__Given passage__
Skip to content

Latest commit

 

History

History
300 lines (205 loc) · 11.9 KB

doc.md

File metadata and controls

300 lines (205 loc) · 11.9 KB

C Compiler

1 Objective

The goal is to create a simple C compiler. The compiler should be able to read a basic C file, convert it into NASM assembly, and generate an executable file from it.

C is a straightforward language, which is why the compiler was chosen to be a C compiler.

Through this project, I will learn how a compiler is structured and gain a deeper understanding of the theory behind it. Additionally, I will become familiar with and use assembly language. Patterns like Lexer and Parser will be applied, giving me practical experience.

The compiler will be developed according to the Open-Closed Principle, allowing for incremental extensions over time. It should be able to output strings without preprocessor directives and handle basic integer calculations, as well as initialize and use variables. A semantic analyzer and optimizer will not be implemented initially. However, calculations that don’t involve variables will be computed directly.

__Dataset content__
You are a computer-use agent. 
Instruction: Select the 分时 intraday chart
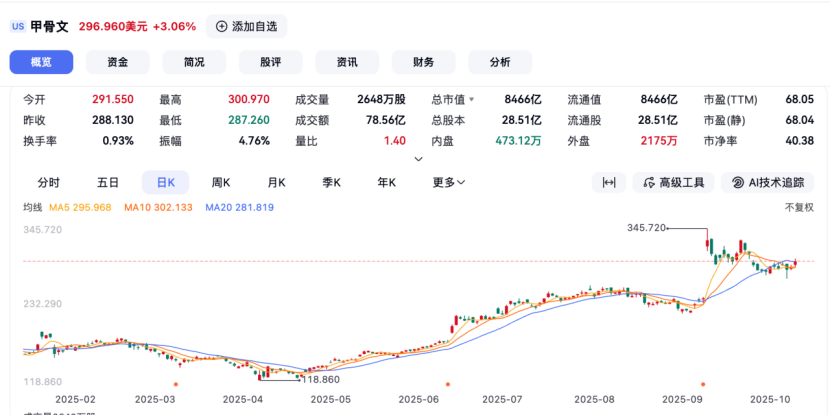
* * *
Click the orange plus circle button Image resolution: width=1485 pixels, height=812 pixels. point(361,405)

__Exercise__
List every task that the C compiler document says the compiler "should be able to" perform.

__Solved exercise__
- Read a basic C file
- Convert it into NASM assembly
- Generate an executable file from it
- Output strings without preprocessor directives
- Handle basic integer calculations
- Initialize and use variables